▶ **Work to be completed**:
Exactly the lines from the one with "Image resolution: width=938" through the final line of the entries, and nothing else, should appear in the answer; no pictures go in it.

BEGIN Records supplied

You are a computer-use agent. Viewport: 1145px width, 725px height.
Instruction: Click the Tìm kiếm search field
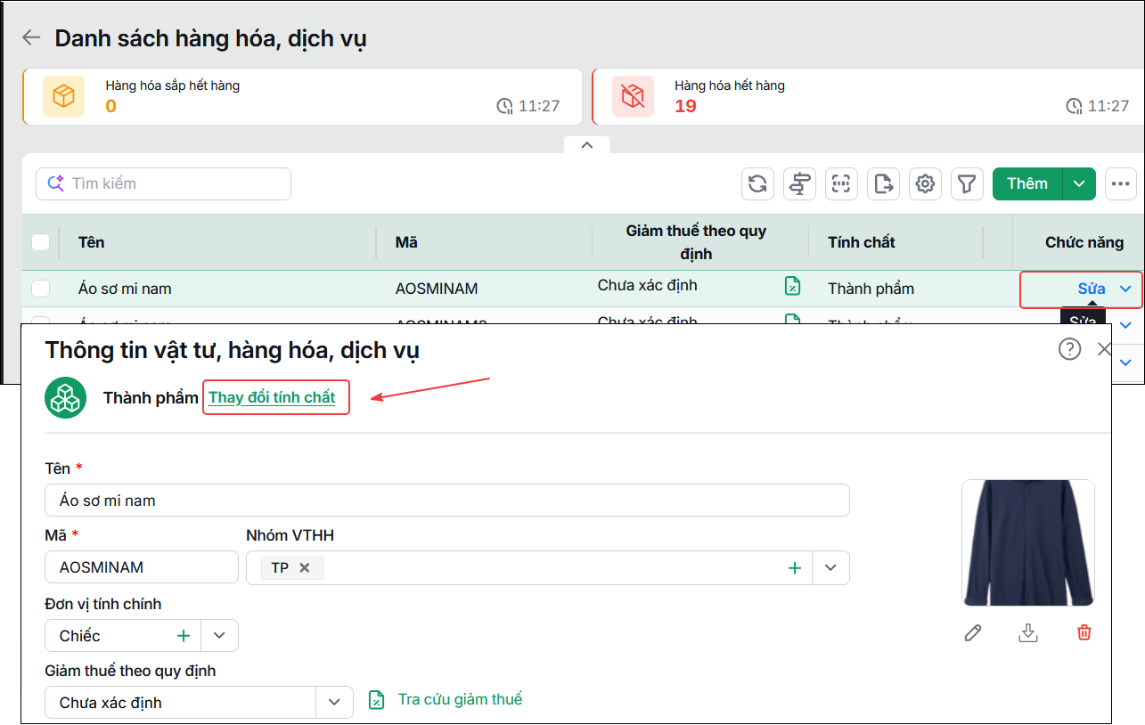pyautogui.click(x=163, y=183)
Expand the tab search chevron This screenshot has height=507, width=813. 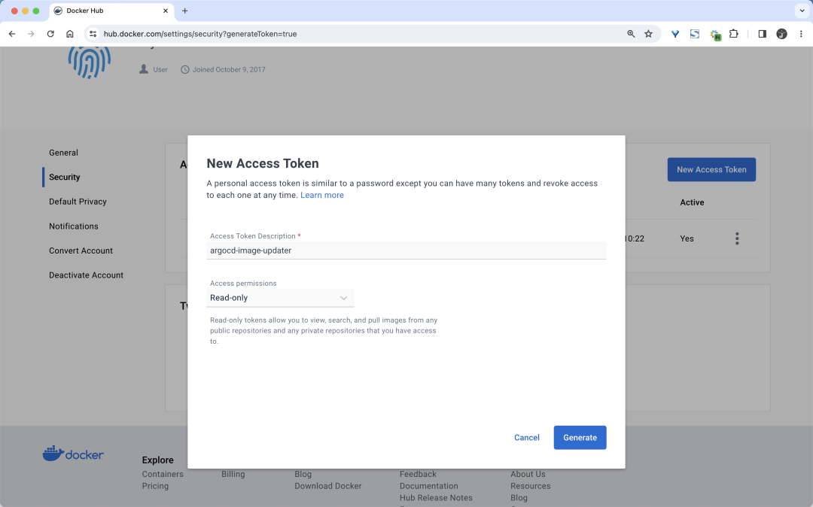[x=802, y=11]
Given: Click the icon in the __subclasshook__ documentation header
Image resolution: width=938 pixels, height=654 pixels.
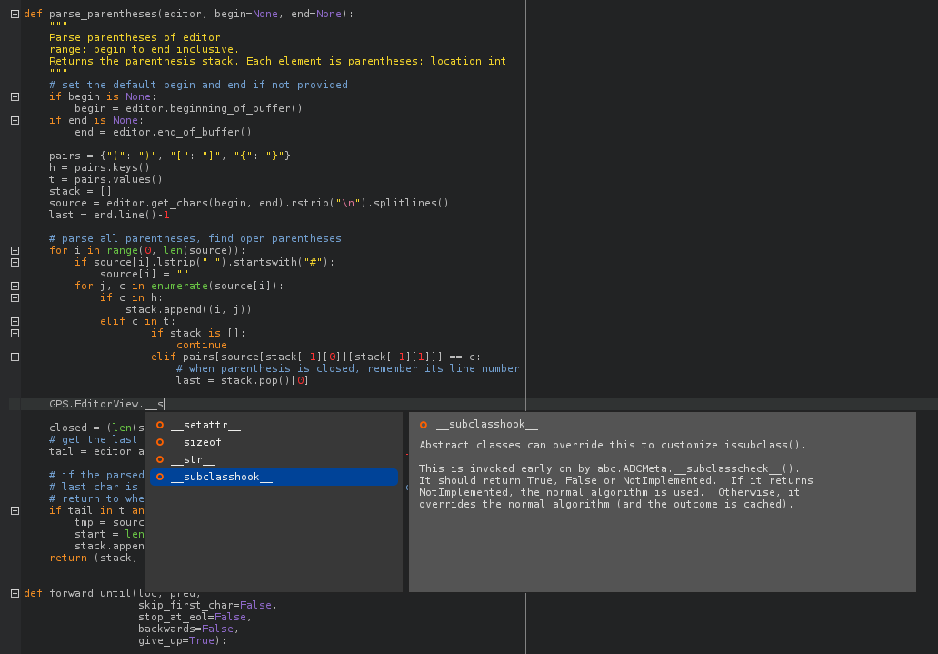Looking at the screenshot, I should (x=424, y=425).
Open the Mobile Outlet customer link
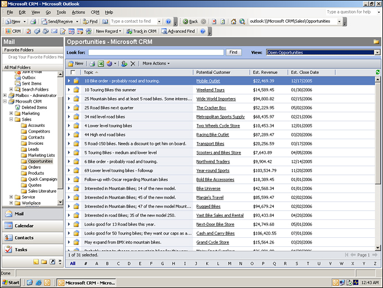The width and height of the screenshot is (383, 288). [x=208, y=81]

END Records supplied

▶ **Output for this task**:
Image resolution: width=938 pixels, height=654 pixels.
Looking at the screenshot, I should (x=424, y=425).
Open the Mobile Outlet customer link
The width and height of the screenshot is (383, 288). [x=208, y=81]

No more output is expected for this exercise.